Objective To explore the feasibility of establishing a rat model of tibial cancer pain with Walker 256 mammary gland carcinoma cells.
Methods Totally 36 female SD rats were randomly divided into 4 groups:Sarcoma group (n=8), Sham 1 group (n=10); Sham 2 group (n=10); and Naïve group (n=8). In each treatment group, 105 syngenenic Walker 256 mammary gland carcinoma cells, ascetic fluid without tumor cells, and normal saline were respectively injected into the tibia medullary cavity via intercondylar eminence. The pain behaviors including mechanical paw withdrawal threshold (MWT) and paw withdrawal thermal latency (PWTL), bone radiology, and bone histology were evaluated.

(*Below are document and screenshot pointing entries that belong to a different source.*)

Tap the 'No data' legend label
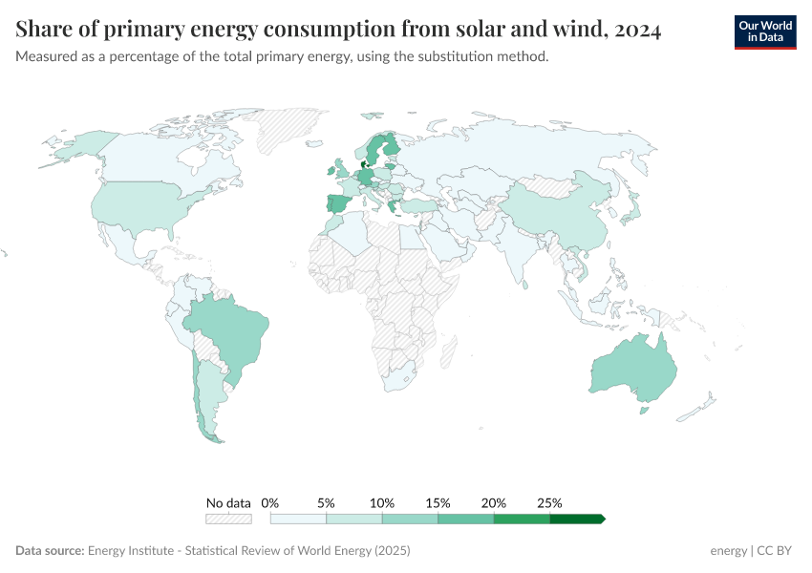(228, 502)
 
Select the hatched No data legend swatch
(228, 519)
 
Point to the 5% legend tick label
(326, 502)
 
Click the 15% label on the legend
(438, 502)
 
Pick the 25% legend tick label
(549, 502)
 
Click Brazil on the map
(233, 330)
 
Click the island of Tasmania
(644, 410)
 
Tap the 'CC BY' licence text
(776, 551)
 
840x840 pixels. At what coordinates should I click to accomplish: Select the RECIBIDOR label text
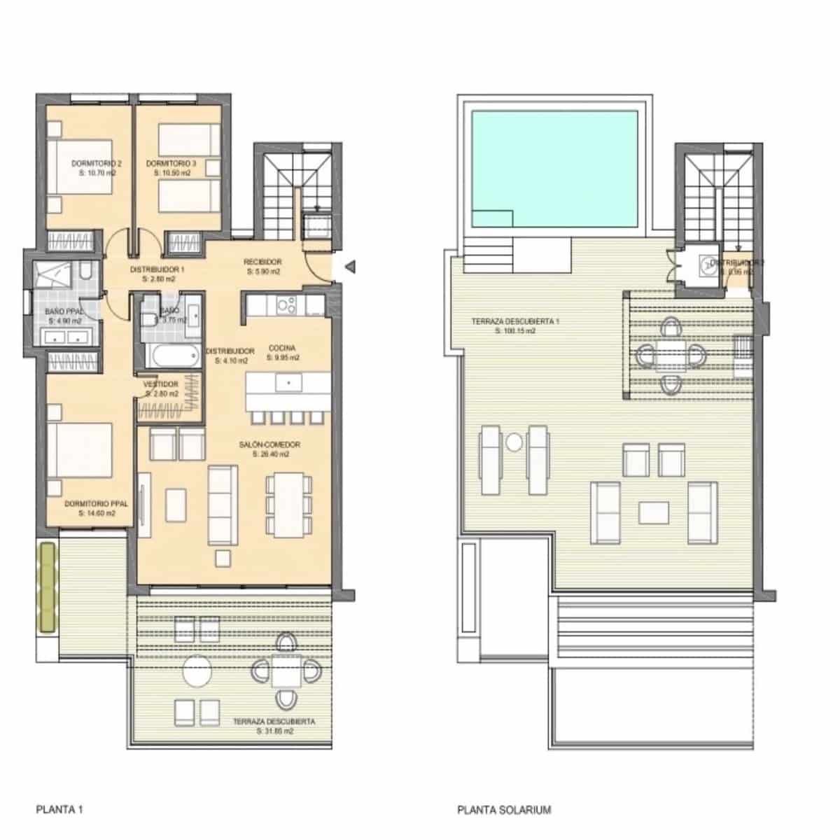coord(262,262)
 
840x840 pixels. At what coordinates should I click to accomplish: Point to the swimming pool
coord(554,168)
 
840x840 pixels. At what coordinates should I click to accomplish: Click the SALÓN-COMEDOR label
coord(270,444)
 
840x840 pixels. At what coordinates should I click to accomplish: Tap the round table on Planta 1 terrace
coord(201,672)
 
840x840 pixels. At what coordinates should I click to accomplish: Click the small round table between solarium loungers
coord(514,442)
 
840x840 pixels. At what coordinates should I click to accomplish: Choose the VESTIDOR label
coord(161,384)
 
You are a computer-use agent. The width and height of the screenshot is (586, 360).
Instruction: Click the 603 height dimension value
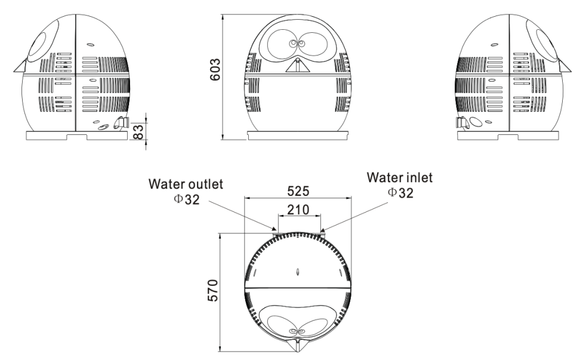point(215,69)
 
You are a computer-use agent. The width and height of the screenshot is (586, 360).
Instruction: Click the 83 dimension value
point(138,131)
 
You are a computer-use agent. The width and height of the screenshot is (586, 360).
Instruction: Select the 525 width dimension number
point(298,191)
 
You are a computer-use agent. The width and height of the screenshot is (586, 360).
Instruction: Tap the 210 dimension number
point(298,210)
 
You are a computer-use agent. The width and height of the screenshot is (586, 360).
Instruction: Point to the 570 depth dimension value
point(212,290)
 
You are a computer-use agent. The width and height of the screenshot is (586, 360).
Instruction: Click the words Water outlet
point(186,184)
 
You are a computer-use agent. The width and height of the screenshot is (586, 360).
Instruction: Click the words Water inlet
point(399,177)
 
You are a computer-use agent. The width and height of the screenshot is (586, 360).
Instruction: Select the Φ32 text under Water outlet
point(187,199)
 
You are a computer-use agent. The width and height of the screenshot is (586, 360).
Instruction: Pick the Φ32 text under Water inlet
point(400,192)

Results Observational results via pain behaviors, radiology, and histology demonstrated that rat model of tibial cancer pain was successfully established with Walker 256 mammary gland carcinoma cells. MWT significantly decreased to 37.59±2.02g on the 7th day after tumor cell injection in the Sarcoma group (P < 0.01 compared with Sham 1 group, Sham 2 group, and Naïve group). PWTL significantly decreased to 6.87±1.00s on the 11th day (P < 0.01 compared with Sham 1 group, Sham 2 group, and Naïve group).
Conclusion Rat model of tibial cancer pain can be successfully established with Walker 256 mammary gland carcinoma cells.